- RECORD SET
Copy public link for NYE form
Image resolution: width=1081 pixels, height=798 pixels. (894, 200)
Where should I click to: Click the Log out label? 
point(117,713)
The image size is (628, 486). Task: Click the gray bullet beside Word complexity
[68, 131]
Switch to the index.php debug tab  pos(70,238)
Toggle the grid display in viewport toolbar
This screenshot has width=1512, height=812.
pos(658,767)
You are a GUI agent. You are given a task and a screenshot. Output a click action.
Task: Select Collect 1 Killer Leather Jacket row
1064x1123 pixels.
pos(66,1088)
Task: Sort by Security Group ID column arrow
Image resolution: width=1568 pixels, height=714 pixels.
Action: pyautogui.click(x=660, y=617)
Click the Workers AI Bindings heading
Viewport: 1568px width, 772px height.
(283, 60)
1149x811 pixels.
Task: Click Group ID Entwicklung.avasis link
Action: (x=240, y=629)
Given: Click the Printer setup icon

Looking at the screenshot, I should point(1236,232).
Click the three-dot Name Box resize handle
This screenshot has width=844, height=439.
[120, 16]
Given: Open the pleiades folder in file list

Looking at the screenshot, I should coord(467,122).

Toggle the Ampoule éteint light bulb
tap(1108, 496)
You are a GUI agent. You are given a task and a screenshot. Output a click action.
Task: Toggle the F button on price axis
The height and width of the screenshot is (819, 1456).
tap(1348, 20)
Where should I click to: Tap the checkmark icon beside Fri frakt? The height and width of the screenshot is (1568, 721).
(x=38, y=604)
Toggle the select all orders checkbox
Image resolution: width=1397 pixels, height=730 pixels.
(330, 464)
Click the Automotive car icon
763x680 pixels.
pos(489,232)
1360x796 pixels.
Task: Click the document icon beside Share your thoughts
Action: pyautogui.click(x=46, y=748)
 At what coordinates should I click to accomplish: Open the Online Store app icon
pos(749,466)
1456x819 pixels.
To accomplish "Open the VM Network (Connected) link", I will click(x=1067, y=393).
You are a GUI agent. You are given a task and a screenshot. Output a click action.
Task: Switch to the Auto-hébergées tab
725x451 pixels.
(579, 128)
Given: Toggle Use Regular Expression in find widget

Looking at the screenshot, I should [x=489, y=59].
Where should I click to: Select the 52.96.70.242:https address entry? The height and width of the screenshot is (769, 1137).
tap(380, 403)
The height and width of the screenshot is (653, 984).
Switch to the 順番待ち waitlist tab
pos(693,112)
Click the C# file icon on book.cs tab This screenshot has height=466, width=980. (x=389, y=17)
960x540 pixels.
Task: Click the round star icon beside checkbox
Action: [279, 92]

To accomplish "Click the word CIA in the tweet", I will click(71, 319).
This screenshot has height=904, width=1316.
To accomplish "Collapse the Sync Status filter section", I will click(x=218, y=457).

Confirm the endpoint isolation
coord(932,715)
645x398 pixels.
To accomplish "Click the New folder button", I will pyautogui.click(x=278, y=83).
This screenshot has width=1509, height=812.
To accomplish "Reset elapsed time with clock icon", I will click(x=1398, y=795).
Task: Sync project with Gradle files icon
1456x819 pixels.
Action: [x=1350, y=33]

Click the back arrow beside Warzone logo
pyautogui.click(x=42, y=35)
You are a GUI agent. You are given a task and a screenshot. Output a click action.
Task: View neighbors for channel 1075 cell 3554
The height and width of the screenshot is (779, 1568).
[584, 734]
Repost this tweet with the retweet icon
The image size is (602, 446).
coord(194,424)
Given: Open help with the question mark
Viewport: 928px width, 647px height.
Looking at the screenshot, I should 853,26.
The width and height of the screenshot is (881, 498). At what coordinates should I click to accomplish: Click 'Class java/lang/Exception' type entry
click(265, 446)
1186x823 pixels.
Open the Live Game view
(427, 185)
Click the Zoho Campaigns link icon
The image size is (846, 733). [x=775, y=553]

- TASK TO CARRY OUT
Quote the rows from the line containing "will click(71, 319)." up to and including the line containing "coord(932,715)".

- OUTPUT
To accomplish "Click the word CIA in the tweet", I will click(71, 319).
This screenshot has height=904, width=1316.
To accomplish "Collapse the Sync Status filter section", I will click(x=218, y=457).

Confirm the endpoint isolation
coord(932,715)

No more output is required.